Double exposure
Published Saturday November 21st, 2009

Jim Stackhouse's long career split cleanly down the middle, his attention divided between the demands of commercial and fine art, although it's his graphic work the late Saint John artist is best known for. Now, two exhibitions in his hometown offer a window onto the quality and scope of his fine art practice

Spend a day in Saint John and you will likely encounter a design by the late Jim Stackhouse, whether it's the stylized "b" logo of the Harbour Bridge Authority, which won an international design award; the drawing of two young waifs he did for the Empty Stocking Fund, taking place today; or the original design for Loyalist Man, the city's iconic former mascot (although later changes to the design made him not want to be associated with it).
Less recognized than his commercial work is Stackhouse's fine art, especially his work in watercolour, his preferred medium, even though he spent an equal number of years at each. He made hundreds - if not thousands - of paintings during his long career and had several exhibitions in Saint John and one in New York.
"His life was divided between full-time graphics and full-time fine art," Jo Stackhouse, his wife of 55 years, says, adding that he always did at least a little of the other.
In 1973, after suffering a stroke at age 49, Stackhouse shifted the focus of his practice from commercial work to fine art, painting from his home on the city's west side until his death in January 2008, at times working from a bright, wood-panelled sunroom overlooking the Bay of Fundy.
Still, the stigma of commercial art as a lesser form followed him.
"It hurt him, but he knew it wasn't true. Or at least he hoped it wasn't true. So he had to fight against that."
Two current exhibitions offer ample physical evidence of his skill, showing the breadth and quality of Stackhouse's painting: A Celebration of Life and Art is on display in the City Gallery at the Saint John Arts Centre until Dec. 31 and Thirty-Five Years of Painting is up at Peter Buckland Gallery until Nov. 28.

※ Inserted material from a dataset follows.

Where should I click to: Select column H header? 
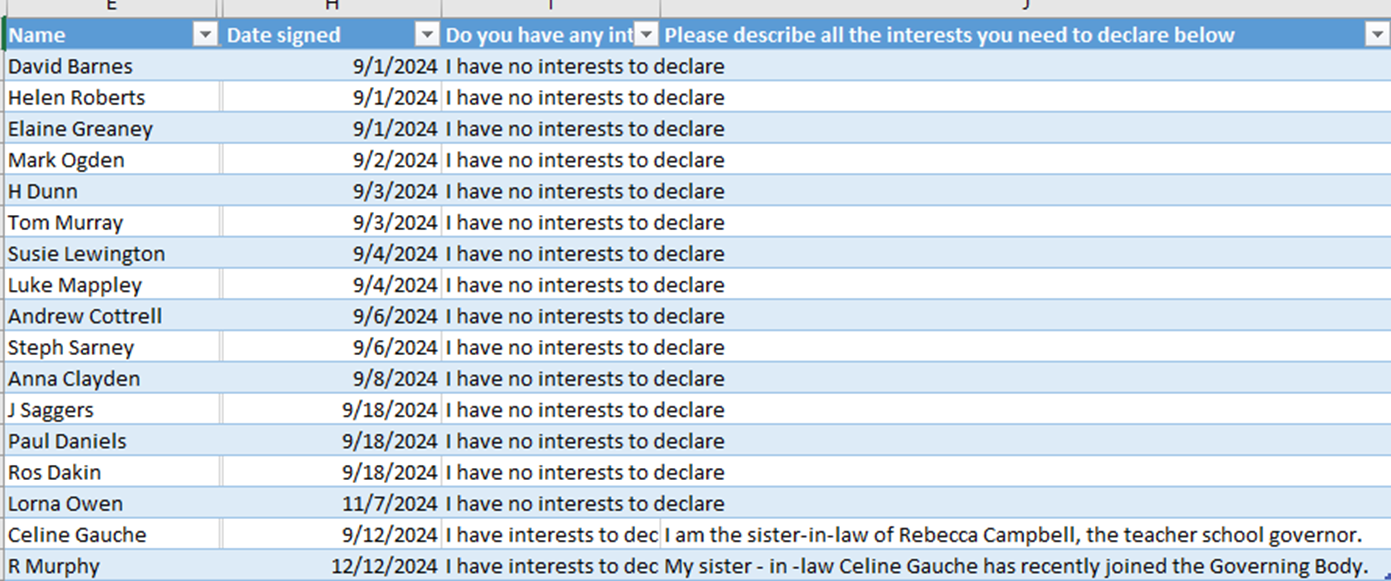[x=331, y=7]
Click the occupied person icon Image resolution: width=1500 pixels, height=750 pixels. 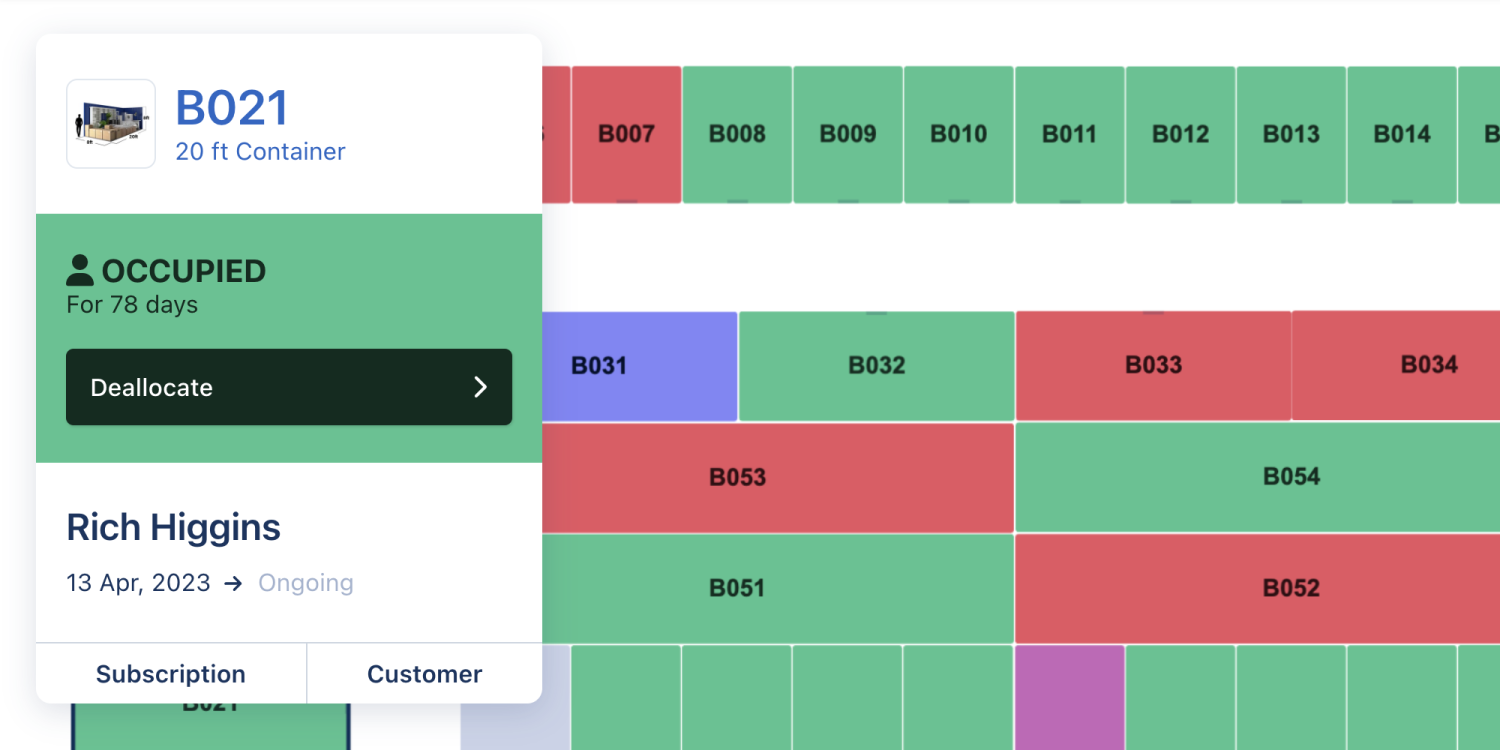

"He wouldn't have gone," Jo says of the openings that took place earlier this month.
Gregarious and affable with friends and family, Stackhouse had a quiet side, his widow says, and shied away from publicity and self-promotion.
"He was very private, but loved people," his son Hank told the Telegraph-Journal soon after his father's death. "He was private about what he did, but absolutely loved to share it with people - not on a public scale, but a private scale. His art gallery was his house and those who knew and loved him gathered there."
Still, that doesn't mean Stackhouse wouldn't have been privately delighted to see so much of his fine art shown publicly in his hometown.
From an early age, his artistic ability was recognized and encouraged by teachers and family.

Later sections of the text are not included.